Garret cut the two naked men free from the tree with his combat knife, removed their gags, gathered sufficient clothing, then assessed and tended to their wounds. They each were inflicted with numerous small, yet precise slashes to vital parts of the body. Luckily, neither of them had any major artery cuts. If so, they would have been dead a long time ago.
One of the men however, had a bullet wound in his lower right calf. Garret hadn’t noticed it before, and the seeping blood seemed fresh. He must have gotten hit by the fourth mystery man. Upon closer inspection, and a rambling of shuddering words he could not understand, he found the exit wound. A small win, because it was not life threatening. He wiped any dirt away from the edges of the wound, then made a tourniquet from an old leather belt. He applied the tourniquet to the upper thigh, then used a smaller piece of torn fabric as a bandage for the wound.
Hale was delicately laying the middle-aged woman down beside Garret when a single shot rang out in the distance. All of their ears perked up, and Garret’s eyes locked onto the flock of black birds flee their canopy perches in the woods.
His mind quickly scrambled in panic as he remembered that Rosalie, Corrado and the priest were still waiting in the woods. He then made the connection. The shot came from their direction. The pig pen man also ran in the same direction.
Garret erupted to his feet, casting aside all of the lingering pain in his body, and swapped the makeshift medical equipment for his rifle.
“Watch over these three, Tim. I need to get the rest of the group. That shot came from their hiding position, and the pig man ran in that same damn direction. These two will be fine, but check her wounds. Some of them look pretty gnarly. Disinfect what you can, then try to find a goddamn radio.”
Garret turned towards the woods, and took two long strides before Hale called him back.
“Hold up, Mick,” Hale barked.
“What?” Garret responded with slight irritation.

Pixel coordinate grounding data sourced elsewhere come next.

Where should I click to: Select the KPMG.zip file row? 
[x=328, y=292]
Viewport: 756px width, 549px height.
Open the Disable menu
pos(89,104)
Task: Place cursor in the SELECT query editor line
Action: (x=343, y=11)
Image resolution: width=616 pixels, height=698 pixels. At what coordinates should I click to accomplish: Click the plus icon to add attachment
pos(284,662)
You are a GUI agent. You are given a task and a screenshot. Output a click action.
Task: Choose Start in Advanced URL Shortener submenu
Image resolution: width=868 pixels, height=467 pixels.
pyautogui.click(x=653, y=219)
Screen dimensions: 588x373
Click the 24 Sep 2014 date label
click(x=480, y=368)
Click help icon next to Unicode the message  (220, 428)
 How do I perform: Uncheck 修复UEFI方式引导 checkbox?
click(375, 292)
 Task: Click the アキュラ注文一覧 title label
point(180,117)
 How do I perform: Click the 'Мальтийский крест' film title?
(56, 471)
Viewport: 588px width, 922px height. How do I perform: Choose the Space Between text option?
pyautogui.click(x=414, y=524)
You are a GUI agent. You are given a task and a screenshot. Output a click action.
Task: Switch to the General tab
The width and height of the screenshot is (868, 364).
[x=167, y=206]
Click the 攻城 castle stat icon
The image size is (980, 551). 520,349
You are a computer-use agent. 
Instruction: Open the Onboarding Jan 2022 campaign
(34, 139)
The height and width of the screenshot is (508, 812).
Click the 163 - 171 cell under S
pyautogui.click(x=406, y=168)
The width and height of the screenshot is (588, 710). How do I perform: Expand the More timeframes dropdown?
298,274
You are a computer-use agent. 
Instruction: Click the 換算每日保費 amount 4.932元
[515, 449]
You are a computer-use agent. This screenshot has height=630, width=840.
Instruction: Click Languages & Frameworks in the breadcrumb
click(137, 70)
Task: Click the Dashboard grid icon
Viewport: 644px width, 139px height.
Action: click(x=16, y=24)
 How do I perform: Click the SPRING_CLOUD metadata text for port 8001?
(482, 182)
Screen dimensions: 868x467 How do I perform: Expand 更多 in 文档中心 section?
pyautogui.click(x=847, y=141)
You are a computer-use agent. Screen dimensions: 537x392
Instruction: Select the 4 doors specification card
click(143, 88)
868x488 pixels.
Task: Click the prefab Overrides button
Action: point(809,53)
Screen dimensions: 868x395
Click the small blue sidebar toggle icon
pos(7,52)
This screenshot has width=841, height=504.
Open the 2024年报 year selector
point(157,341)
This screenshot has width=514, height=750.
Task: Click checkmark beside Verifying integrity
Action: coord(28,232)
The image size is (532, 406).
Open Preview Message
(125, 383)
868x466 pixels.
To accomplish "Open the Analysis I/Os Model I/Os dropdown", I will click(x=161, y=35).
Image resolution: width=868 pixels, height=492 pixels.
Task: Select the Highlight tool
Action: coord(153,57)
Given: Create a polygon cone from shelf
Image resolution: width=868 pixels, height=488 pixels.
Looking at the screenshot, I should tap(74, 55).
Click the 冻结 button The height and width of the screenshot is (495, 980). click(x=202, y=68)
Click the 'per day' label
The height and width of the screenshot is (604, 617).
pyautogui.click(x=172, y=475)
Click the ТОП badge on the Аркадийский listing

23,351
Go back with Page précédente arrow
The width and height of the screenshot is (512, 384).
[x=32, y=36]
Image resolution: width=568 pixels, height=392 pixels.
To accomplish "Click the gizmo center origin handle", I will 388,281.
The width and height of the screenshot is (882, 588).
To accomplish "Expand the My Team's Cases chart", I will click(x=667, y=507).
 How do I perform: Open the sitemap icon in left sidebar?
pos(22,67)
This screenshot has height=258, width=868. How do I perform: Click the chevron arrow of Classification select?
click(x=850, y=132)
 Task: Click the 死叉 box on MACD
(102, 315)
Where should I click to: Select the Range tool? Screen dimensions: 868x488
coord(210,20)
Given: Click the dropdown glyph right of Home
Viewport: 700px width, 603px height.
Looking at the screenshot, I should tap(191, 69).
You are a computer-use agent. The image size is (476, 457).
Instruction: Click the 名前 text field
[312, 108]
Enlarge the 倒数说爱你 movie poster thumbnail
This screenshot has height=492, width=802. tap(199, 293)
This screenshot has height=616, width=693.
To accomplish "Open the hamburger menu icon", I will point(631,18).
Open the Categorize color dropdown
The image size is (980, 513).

Hale prodded a finger in the air in the opposite direction of where Garret was heading.
“Look.”
Garret turned one-hundred-and eighty degrees to his right, and saw four figures emerge from in-between the trunks of the dark chestnut trees. The runaway soldier was being marched across the clearing at gunpoint in a tight, security formation. Father Burgio flanked the man’s left, Beretta aimed directly at his skull, and Corrado flanked the man’s right, keeping his shotgun angled at his abdomen. Rosalie followed last, clutching Corrado’s violin in one arm, while she used her other arm to point her Beretta directly at the man’s spinal cord.
His heart beat a little bit faster at the sight of Rosalie’s thick, black curls bouncing off of her shoulders with every step, and he couldn’t hold back a smile as her unique constellation of freckles glistened in the summer sun. It was an emotion that leaned more towards admiration, rather than infatuation. He had never met anyone, let alone a young woman, who was as formidable, and brave as she was when forced to endure impossible obstacles.
Rosalie motivated Garret in a way that the US military could not. Rosalie, and her brother were fighting for their homes, towns, neighborhoods, and freedom. Garret was fighting in a foreign country, for foreign people, helping them retain their foreign land. He knew his purpose went deeper than the ignorant sentiments of some people back home believed, but seeing someone younger than him endure so much trauma, witness so much death, and yet remain unbroken, inspired him in a way that nothing, or no one else ever could.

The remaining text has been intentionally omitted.